[Saved entries]
[Start of section]

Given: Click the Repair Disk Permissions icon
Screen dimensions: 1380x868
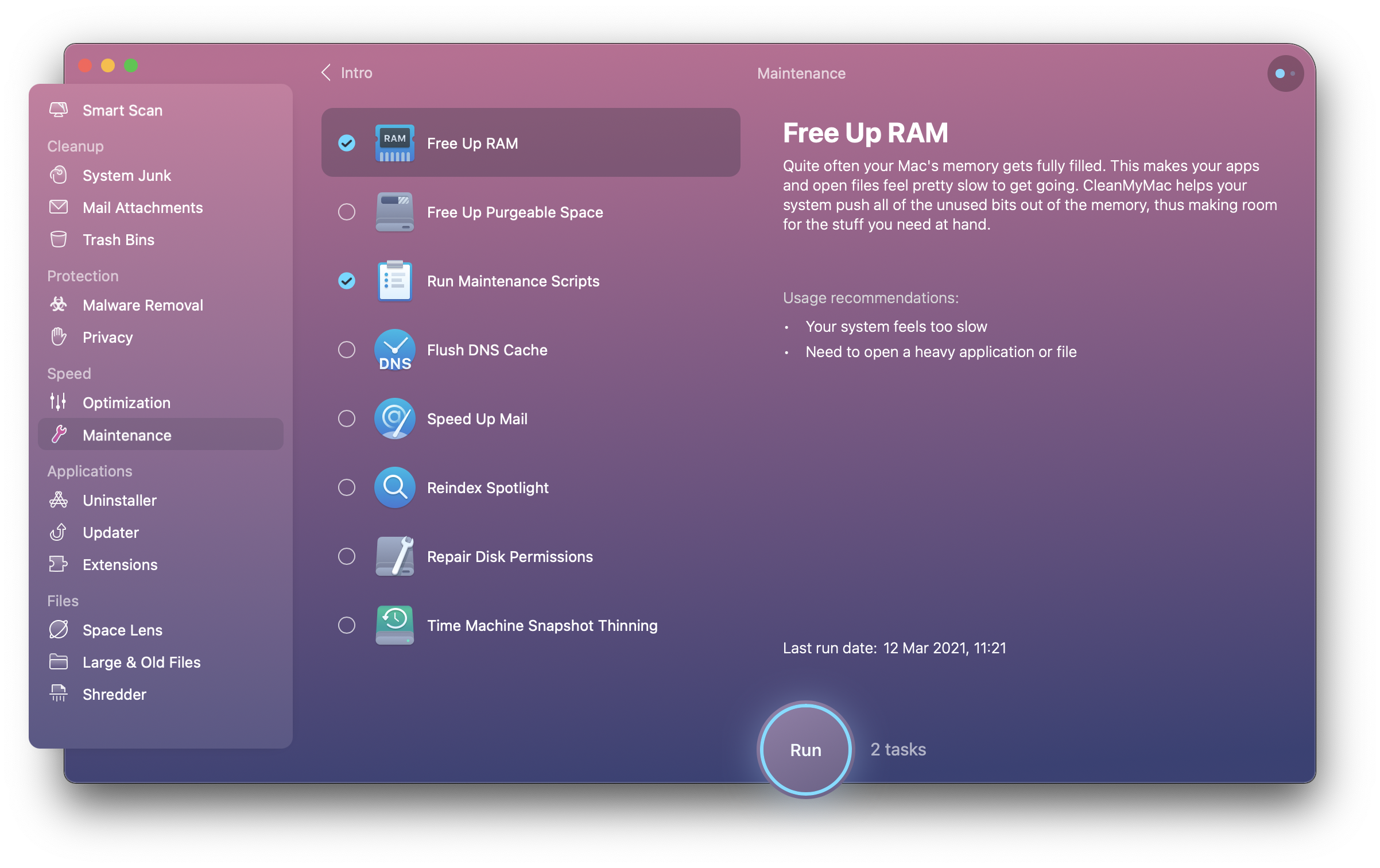Looking at the screenshot, I should [395, 555].
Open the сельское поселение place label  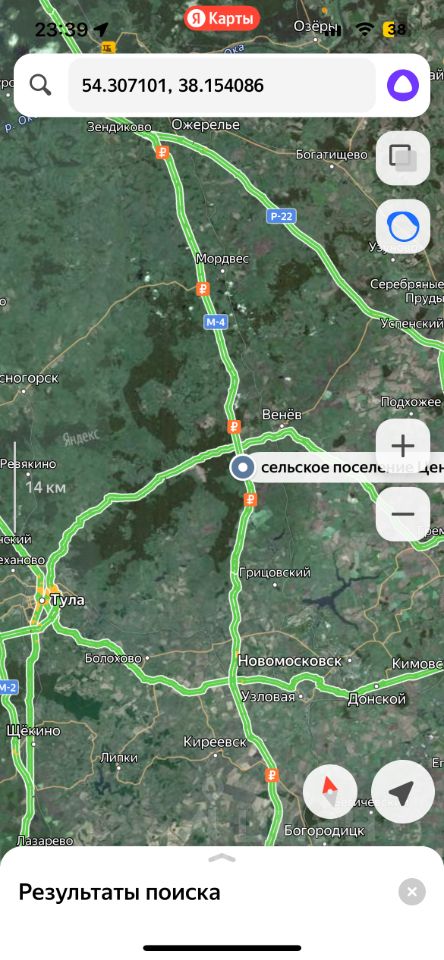pyautogui.click(x=352, y=468)
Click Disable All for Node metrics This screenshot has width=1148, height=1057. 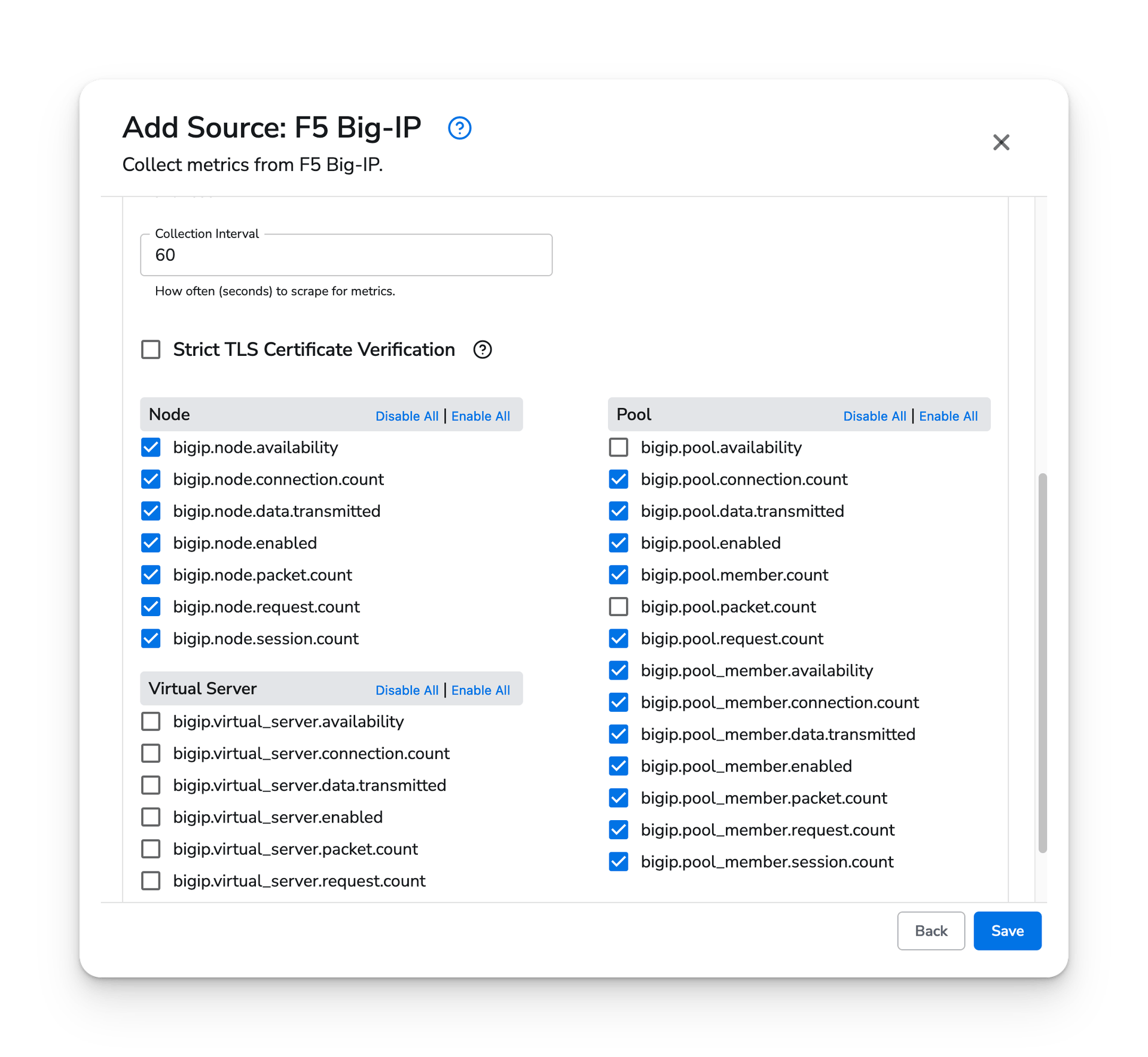407,416
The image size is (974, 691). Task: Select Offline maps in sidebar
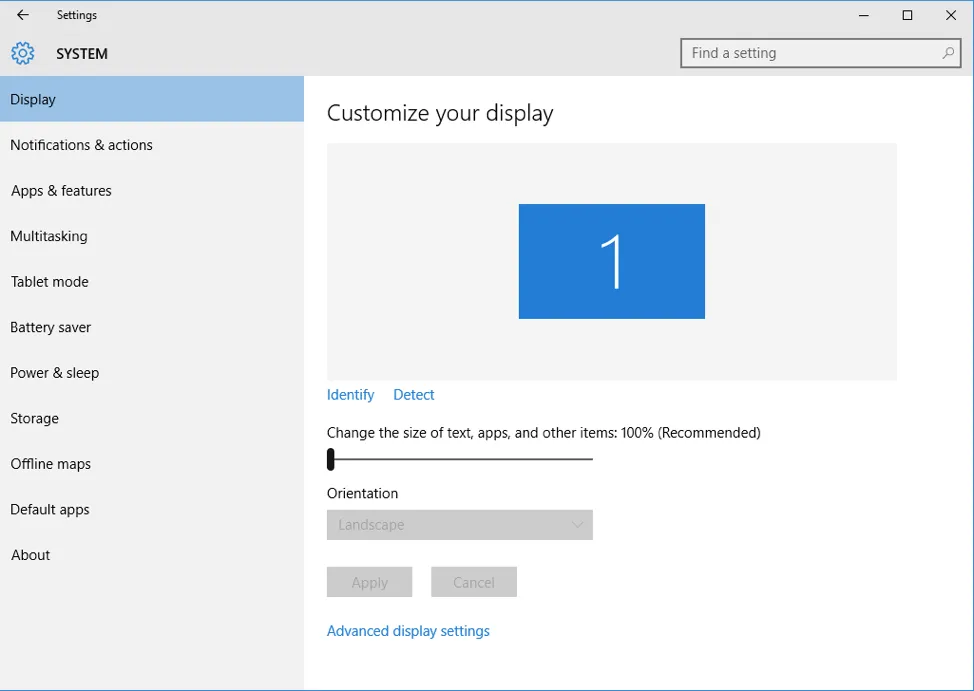(50, 463)
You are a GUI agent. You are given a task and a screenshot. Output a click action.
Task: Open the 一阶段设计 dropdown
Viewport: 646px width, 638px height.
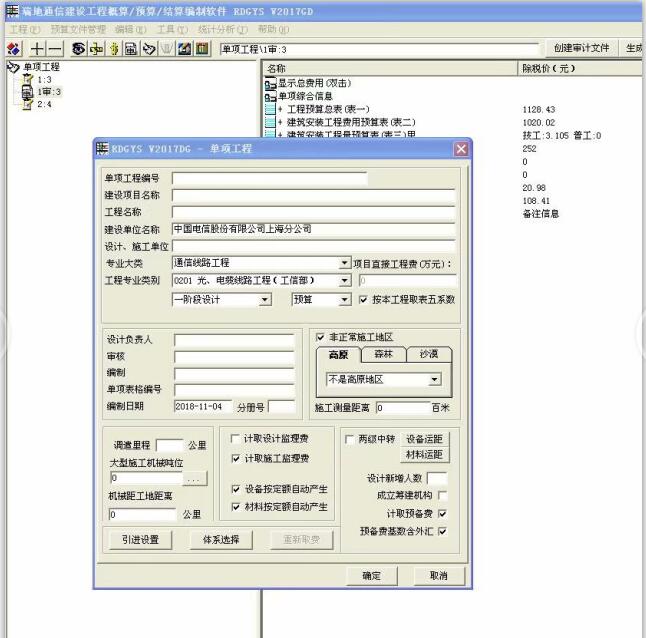[265, 299]
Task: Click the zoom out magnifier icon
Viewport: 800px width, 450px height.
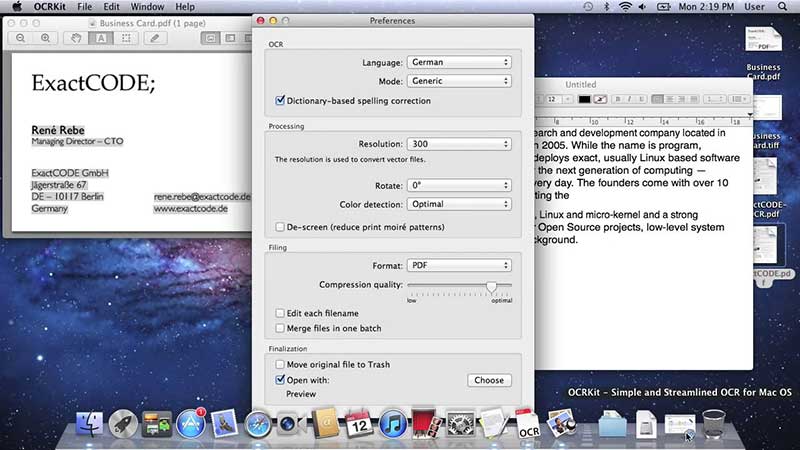Action: tap(21, 38)
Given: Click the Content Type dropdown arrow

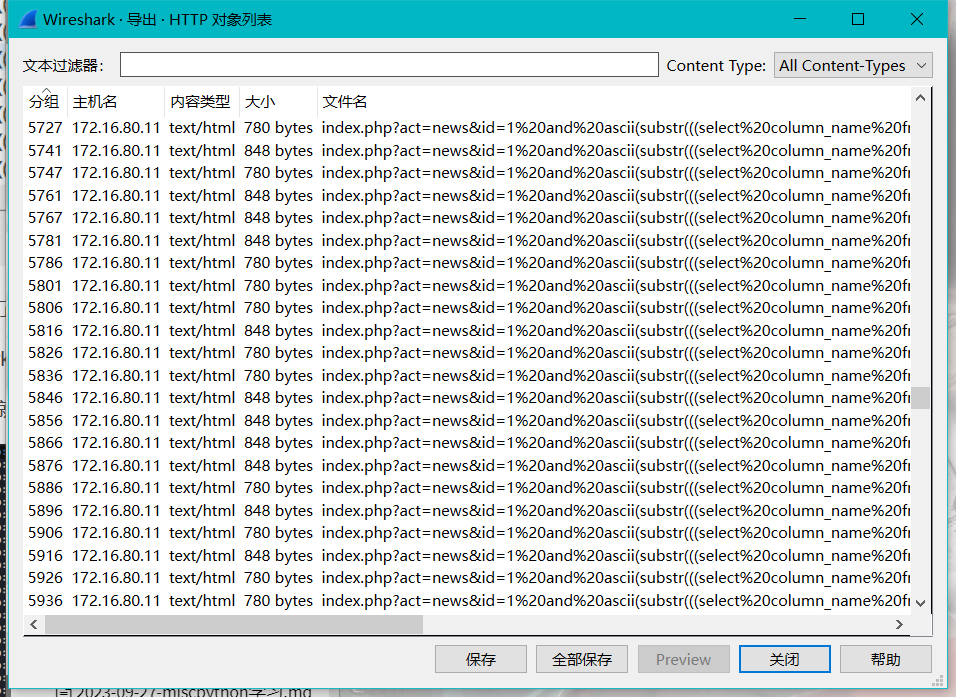Looking at the screenshot, I should coord(920,65).
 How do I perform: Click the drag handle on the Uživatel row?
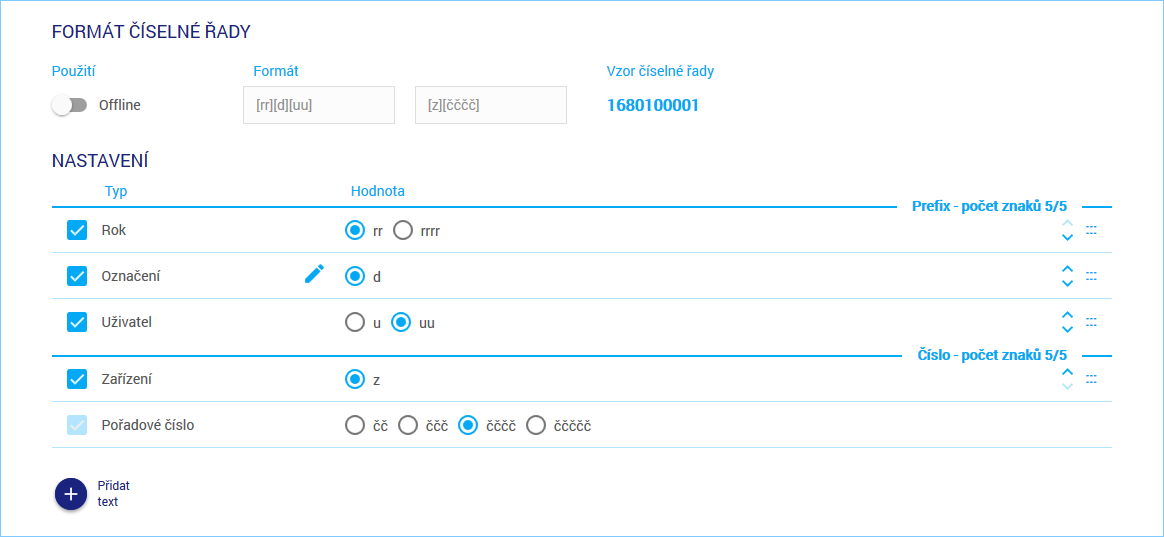click(x=1091, y=322)
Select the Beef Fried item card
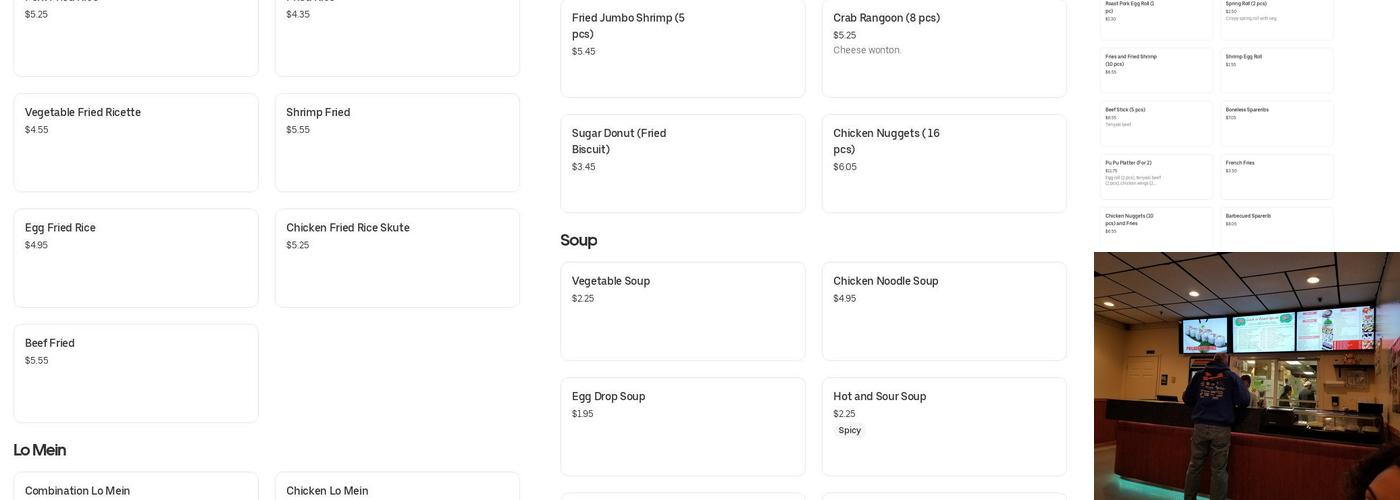Viewport: 1400px width, 500px height. coord(135,372)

[End of section]

Prompt =
Filter these records, keeping every line where the word "icon" occurs.

Result of the exercise =
Given: Click the Repair Disk Permissions icon
Task: Click the zoom out magnifier icon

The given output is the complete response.